Hasankeyf District Governor Faruk Bülent Baygüven vowed that state investments would continue in the district “despite terror events in the nearby region.”
Refuting local and international criticism of the dam project, Baygüven claimed that the district would become a “tourism center” once the Ilısu Dam fills with water.
“We will create a magnificent new Hasankeyf. A lake will appear here when the dam is filled with water. This place will be very beautiful in five or six years,” he said.
Hasankeyf Cultural Association head Ahmet Akdeniz also claimed that locals were very supportive of the project and were keen to move to the new settlement.
“This project will save our future. Locals have been migrating to Istanbul, Ankara, İzmir and Bursa for years.

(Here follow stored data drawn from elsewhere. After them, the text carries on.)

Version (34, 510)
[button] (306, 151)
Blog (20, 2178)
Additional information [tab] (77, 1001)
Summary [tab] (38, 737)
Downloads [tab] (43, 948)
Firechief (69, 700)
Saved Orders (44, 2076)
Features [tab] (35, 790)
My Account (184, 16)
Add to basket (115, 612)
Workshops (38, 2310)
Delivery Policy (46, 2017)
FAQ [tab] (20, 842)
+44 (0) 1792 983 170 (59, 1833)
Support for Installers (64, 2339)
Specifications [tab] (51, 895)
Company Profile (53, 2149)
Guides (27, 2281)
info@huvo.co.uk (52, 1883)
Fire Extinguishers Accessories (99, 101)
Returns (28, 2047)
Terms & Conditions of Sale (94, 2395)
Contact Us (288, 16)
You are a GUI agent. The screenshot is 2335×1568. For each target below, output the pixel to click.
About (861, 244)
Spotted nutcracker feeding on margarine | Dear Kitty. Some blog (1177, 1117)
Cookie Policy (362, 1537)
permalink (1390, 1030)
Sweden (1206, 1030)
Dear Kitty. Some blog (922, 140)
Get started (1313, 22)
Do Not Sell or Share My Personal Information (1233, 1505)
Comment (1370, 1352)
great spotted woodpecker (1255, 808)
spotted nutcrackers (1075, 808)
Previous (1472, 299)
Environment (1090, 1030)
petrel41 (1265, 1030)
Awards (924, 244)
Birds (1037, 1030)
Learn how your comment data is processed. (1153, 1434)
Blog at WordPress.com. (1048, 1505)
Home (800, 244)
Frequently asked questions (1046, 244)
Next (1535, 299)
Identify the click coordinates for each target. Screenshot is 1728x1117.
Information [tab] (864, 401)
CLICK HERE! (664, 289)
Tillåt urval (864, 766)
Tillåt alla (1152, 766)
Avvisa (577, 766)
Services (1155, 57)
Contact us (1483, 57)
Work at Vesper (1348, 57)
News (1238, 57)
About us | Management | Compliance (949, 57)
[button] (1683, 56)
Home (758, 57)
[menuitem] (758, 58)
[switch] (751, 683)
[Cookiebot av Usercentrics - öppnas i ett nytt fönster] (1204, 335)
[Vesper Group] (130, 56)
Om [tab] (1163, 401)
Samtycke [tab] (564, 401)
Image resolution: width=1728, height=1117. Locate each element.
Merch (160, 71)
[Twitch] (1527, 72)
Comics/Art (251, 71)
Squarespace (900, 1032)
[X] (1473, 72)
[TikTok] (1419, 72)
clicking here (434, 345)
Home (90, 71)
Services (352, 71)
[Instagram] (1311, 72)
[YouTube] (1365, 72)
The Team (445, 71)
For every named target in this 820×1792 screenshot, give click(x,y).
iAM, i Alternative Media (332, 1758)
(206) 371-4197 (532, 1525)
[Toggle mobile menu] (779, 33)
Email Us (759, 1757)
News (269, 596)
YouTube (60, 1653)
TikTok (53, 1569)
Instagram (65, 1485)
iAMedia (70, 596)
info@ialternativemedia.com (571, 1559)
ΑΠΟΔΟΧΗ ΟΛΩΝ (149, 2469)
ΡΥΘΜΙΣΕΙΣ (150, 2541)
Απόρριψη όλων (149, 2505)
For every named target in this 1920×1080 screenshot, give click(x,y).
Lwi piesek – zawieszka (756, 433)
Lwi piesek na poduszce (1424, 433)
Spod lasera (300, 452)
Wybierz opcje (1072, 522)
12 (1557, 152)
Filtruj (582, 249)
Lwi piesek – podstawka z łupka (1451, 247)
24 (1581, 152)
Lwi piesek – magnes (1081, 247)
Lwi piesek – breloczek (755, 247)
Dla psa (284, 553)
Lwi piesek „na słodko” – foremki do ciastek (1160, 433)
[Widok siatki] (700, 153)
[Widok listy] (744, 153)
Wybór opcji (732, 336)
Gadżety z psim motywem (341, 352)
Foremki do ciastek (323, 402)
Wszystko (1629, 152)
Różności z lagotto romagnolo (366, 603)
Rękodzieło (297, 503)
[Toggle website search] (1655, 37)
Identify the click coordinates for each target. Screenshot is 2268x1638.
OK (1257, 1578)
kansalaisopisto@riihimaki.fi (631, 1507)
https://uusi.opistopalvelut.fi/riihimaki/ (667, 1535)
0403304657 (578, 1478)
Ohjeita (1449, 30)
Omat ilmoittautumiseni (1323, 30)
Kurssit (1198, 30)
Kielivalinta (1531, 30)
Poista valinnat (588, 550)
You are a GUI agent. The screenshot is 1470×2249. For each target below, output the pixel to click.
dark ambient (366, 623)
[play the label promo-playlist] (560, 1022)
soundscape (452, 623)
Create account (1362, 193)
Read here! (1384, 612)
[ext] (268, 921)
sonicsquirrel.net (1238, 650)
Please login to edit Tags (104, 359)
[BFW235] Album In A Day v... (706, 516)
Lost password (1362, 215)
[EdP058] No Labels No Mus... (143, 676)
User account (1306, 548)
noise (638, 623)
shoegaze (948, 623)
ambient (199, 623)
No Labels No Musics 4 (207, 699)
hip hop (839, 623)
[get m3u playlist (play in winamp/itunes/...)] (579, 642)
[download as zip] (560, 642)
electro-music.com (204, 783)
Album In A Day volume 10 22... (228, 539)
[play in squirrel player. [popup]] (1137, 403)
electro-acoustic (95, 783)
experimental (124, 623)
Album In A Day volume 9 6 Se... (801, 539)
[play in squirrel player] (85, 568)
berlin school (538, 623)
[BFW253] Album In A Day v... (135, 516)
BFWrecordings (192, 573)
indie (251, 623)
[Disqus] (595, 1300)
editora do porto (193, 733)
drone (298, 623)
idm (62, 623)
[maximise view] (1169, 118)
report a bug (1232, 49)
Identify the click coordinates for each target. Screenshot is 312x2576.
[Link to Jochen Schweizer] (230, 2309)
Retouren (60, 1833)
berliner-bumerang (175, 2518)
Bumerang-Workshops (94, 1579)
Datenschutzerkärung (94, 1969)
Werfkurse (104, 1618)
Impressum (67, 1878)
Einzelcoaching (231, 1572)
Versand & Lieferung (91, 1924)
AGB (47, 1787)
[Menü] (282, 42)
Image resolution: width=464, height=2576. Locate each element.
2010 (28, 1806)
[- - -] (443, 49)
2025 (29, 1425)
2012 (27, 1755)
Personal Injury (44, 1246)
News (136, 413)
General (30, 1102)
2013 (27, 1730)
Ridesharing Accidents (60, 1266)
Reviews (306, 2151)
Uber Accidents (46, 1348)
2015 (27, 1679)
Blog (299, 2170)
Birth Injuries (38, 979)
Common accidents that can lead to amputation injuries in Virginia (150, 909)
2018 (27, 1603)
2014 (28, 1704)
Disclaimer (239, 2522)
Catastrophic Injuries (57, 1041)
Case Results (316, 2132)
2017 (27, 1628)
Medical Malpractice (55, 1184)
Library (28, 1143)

I hope this migration will end with this project,” Akdeniz said.
One of the seven most endangered heritage sites
The dam project is set to wipe out most of the ancient, 12,000-year-old town of Hasankeyf, located on the banks of the Tigris River in southeastern Turkey and featuring Neolithic caves, Roman ruins and medieval monuments.
Eighty percent of Hasankeyf will be flooded due to the Ilısu Dam, which has been the subject of controversy since 2006 when its first foundational stone was placed. Due to the highly impactful nature of the dam, European creditors pulled their investment support for the dam in 2008, postponing its construction for two years.
Set to become Turkey’s fourth hydroelectric power plant if completed, the dam is part of the Southeastern Anatolia Project (GAP), which aims to create sustainable development for people living in Turkey’s southeast through the construction of dams and hydroelectric plants.
Europa Nostra, a European heritage organization, the European Investment Bank Institute and Europa Nostra, the leading European heritage organization, announced on March 16 that Hasankeyf and its surroundings were one of the seven Most Endangered Heritage Sites in Europe. The announcement was made during an event at the Ateneo Veneto in Venice, Italy.
Europa Nostra and the European Investment Bank Institute, together with other partners and the nominators, will visit the seven selected sites and meet with key stakeholders in the coming months. The heritage and financial experts will provide technical advice, identify possible sources of funding and mobilize broad support.
The Seven Most Endangered for 2016 were selected by the Board of Europa Nostra from the 14 sites shortlisted by a panel of specialists in history, archaeology, architecture, conservation, project analysis and finance.
The Cultural Awareness Foundation nominated Hasankeyf for “The Seven Most Endangered” 2016 in an attempt to preserve it and to promote dialogue about heritage conservation and sustainability.